***** Records *****
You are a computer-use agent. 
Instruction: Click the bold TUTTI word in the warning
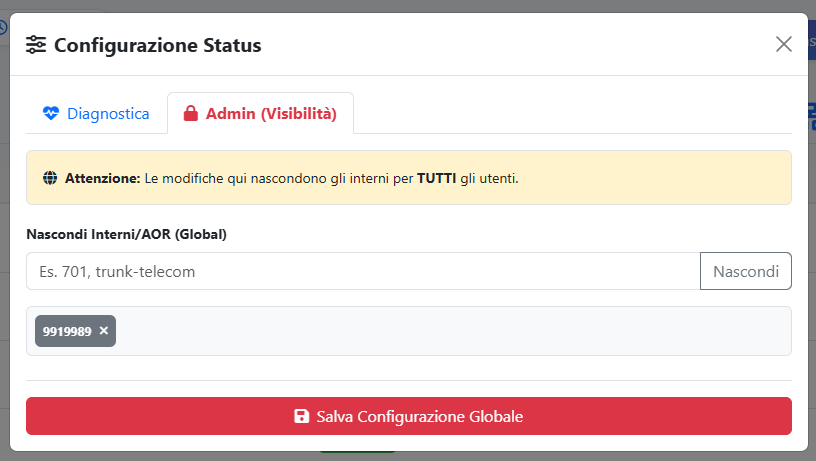click(x=436, y=179)
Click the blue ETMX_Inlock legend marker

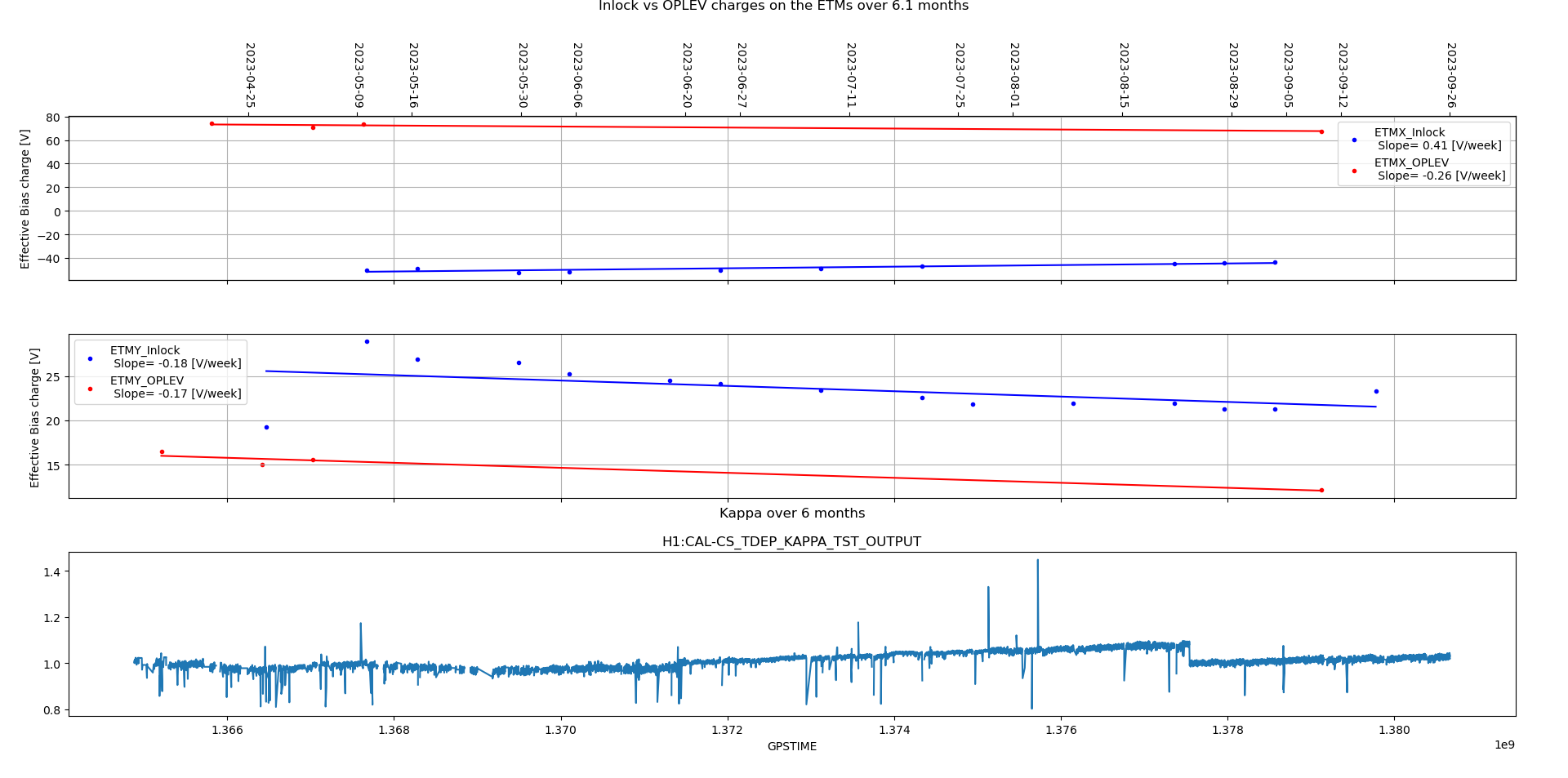click(1354, 140)
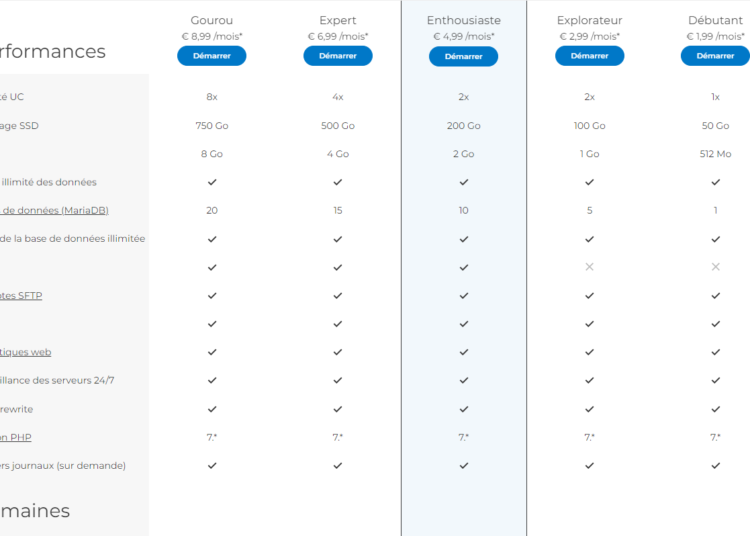Click Expert's checkmark in the web statistics row
Screen dimensions: 750x536
coord(338,352)
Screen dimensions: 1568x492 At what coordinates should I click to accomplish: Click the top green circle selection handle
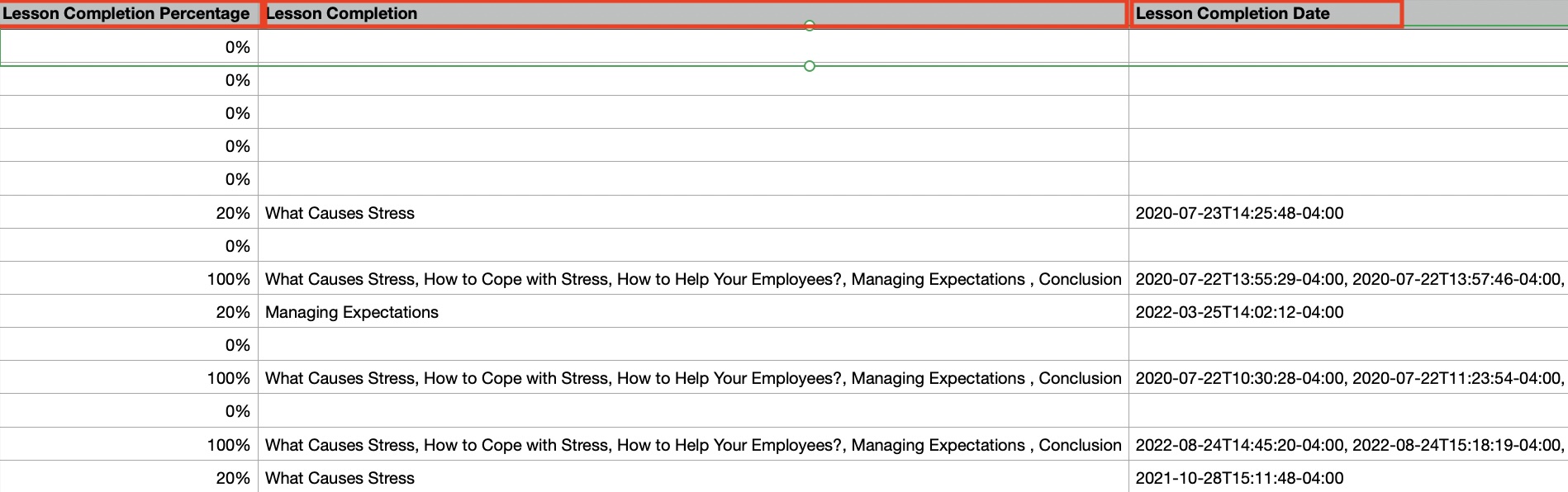tap(810, 26)
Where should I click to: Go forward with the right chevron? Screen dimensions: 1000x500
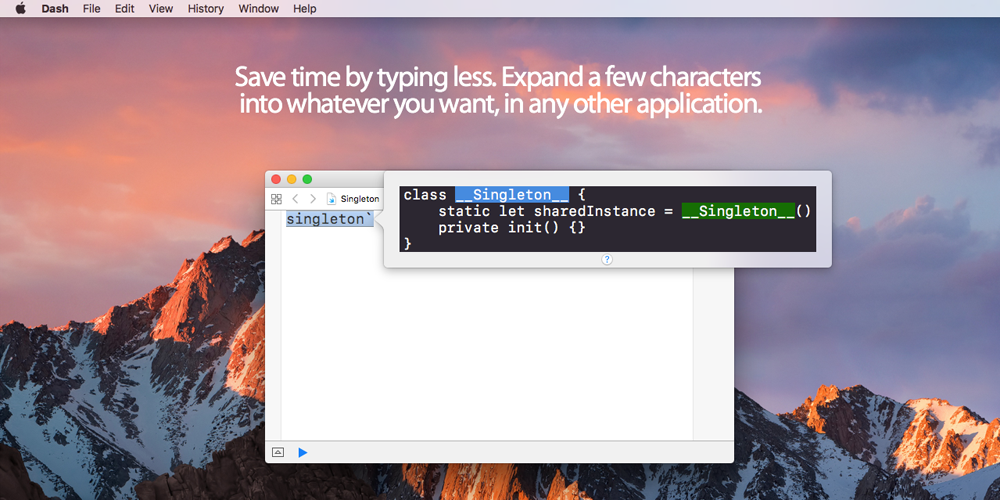pyautogui.click(x=312, y=199)
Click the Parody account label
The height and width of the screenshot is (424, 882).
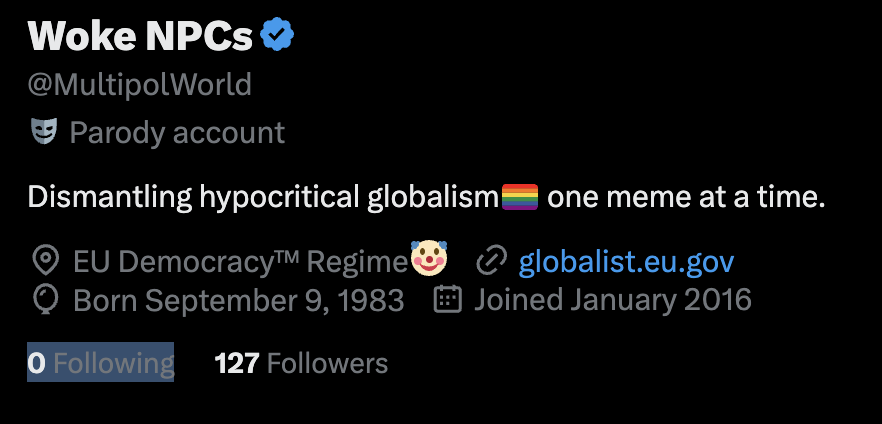click(x=177, y=133)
*****
State how many lines in the rows above contain the string "dimensions", counting only matches with identical capitalization. Give the number alone.

3